RECORDS PROVIDED |
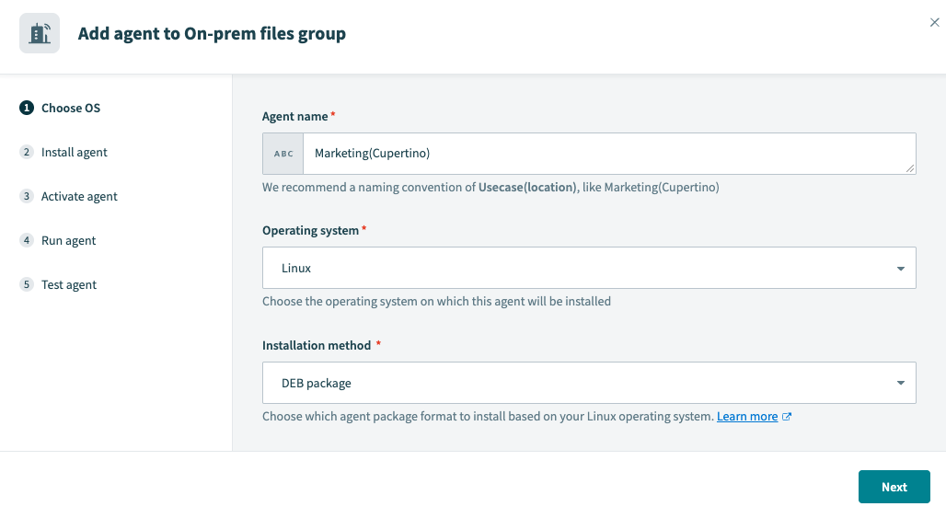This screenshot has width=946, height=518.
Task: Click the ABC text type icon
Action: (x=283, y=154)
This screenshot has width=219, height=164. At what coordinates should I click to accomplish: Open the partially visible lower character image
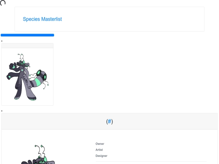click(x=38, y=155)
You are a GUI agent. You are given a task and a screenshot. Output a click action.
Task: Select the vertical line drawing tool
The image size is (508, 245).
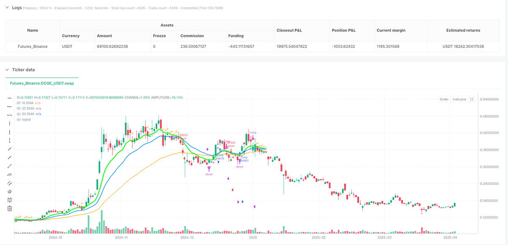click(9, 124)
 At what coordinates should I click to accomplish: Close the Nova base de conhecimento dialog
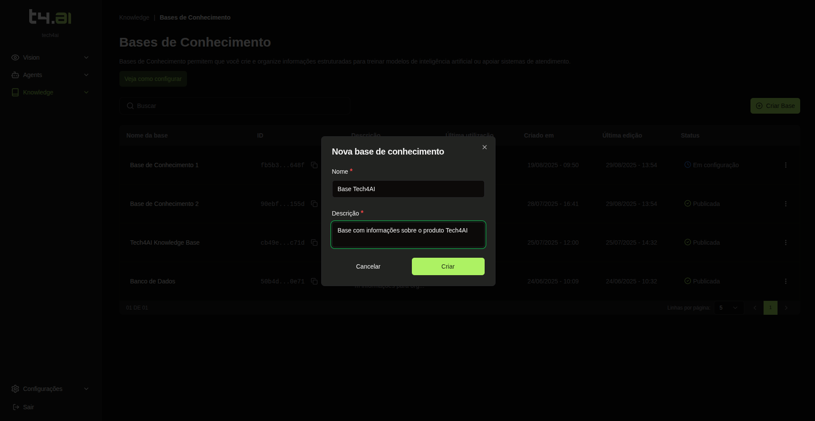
---
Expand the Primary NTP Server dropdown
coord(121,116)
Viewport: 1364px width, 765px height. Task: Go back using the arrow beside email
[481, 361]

WHAT IS REQUIRED | Transcribe the lines starting at the one containing "This screenshot has width=946, height=518." and ending after the one containing "click(9, 124)". Leave the pictures out of your answer.

WORKED SOLUTION |
This screenshot has width=946, height=518.
Task: Click the ABC text type icon
Action: (x=283, y=154)
This screenshot has width=219, height=164. At what coordinates should I click to accomplish: Open the partially visible lower character image
click(x=38, y=155)
You are a GUI agent. You are given a task and a screenshot. Output a click action.
Task: Select the vertical line drawing tool
The image size is (508, 245).
click(9, 124)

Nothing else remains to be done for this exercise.